OLAP/MDX query correlation/association within same dimension -
03-24-2006
, 07:16 AM
Simple dim mod setup:
Fact table is (user_id, context_id, action_id, <facts/measures>)
User dimension is (user_id, <user attributes>)
Context dimension is (context_id, <context attributes>)
Action dimension is (action_id, action_name, <other action attributes>)
Users does a number of actions in a number of different contexts, this
is recorded in the fact table. Hierarchies are not relevant for the
time being.
An OLAP cube is created in SSAS 2005.
I need to query the correlation or association within same dimension,
and I need the result as a pivot table with the same set of members on
both axes, e.g. a ActionName X ActionName cross tabulation.
As I understand it, by default you are not allowed to execute MDX with
same dimension on two or more axes. This is initially logical, due to
that the outcome would a near complete zero-matrix, but with the
measure aggregate in the diagonal. The content of the diagonal is far
easier and more intuitive to retrieve in other ways.
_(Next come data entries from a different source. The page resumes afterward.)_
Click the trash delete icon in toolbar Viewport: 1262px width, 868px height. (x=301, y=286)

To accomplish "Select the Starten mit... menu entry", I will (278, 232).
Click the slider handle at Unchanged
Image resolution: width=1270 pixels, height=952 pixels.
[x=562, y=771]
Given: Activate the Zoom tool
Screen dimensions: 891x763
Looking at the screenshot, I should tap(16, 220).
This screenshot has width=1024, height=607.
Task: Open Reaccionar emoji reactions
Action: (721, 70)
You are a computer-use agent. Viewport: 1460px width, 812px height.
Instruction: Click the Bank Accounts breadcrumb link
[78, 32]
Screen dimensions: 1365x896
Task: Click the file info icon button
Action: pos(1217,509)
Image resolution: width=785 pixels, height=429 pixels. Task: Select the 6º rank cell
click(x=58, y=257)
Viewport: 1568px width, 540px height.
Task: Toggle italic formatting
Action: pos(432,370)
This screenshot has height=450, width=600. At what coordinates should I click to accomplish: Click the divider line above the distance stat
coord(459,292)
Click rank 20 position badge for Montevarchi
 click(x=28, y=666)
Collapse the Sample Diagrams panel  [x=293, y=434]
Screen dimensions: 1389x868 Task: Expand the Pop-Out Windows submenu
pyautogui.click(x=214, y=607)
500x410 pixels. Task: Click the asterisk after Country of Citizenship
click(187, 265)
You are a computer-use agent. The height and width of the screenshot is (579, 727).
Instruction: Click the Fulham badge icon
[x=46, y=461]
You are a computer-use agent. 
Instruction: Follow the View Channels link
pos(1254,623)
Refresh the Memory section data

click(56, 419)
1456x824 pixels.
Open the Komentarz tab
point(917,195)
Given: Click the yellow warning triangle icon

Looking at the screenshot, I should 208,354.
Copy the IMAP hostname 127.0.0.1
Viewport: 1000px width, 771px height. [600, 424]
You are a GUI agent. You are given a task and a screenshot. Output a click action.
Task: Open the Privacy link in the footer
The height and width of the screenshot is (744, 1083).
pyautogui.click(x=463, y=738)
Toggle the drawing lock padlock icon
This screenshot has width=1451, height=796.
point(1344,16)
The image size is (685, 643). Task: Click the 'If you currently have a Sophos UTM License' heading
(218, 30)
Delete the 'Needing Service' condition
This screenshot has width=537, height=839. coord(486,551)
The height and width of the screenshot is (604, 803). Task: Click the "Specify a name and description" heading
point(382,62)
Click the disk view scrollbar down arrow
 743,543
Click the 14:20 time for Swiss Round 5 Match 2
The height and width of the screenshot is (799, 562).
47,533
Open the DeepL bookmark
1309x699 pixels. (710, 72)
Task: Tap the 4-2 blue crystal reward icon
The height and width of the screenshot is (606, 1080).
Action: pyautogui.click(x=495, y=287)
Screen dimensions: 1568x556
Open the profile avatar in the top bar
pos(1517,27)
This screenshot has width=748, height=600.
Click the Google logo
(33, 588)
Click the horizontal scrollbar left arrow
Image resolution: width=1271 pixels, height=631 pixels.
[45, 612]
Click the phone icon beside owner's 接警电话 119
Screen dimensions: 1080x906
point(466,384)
However this zero-matrix with diagonal was not my intention anyway. By
introducing a "Sample Unit" or as called in Data Mining "The Case
Key", a ActionName X ActionName query would make far more sense in my
pursuit of measuring the correlation of Action Names. E.g. selecting
the sample unit to be users and performing the query should tell me how
Actions are used together by users, i.e. the correlation in pairs of
actions if query is 2 dimensional, triplets if query is 3 dimensional,
and so on. The measure aggregate could be anything from distinct user
count to aggregates on the facts. E.g. 43 users did both Action_X and
Action_Y, 11 users did both Action_Y and Action_Z, and so on for all
combinations of two actions.
I need to be able to change the sample unit to other dimensions, e.g.
selecting context would give me the correlation of action in respect to
context. I also need to be able to change the dimension of interest,
e.g. Context X Context with users as sample unit to see the correlation
of contexts over users.
This can be done directly on a relational database with SQL, however
you do have to do the pivoting yourself. But with millions of entries
in both fact and dimension tables, the performance becomes a serious
problem in a real time system, and therefore I put my eyes on cubes.
I looked into Data Mining with Sql Server 2005 with is able to run on
OLAP-cubes and hence potentially high performance. However it seems
like DM is all about prediction based on rare batch generated Mining
Models in flattened tables. I came to the conclusion that what I
actually needed was a pivot version of the Mining Model tables. But I
do not expect that real time generation and pivoting of Mining Models
are feasible - because in that case I might as well do my own SQL on
a relational database to ensure optimal performance tuning.
So what do I do? I really hoped for OLAP and MDX on SSAS 2005 would do
the trick, but does it, and how?
I suspect that the solution would involve changing the dimensions I
want to be sample units into fact tables and thus introduce
many-to-many relations, which is handled by SSAS 2005.
/je |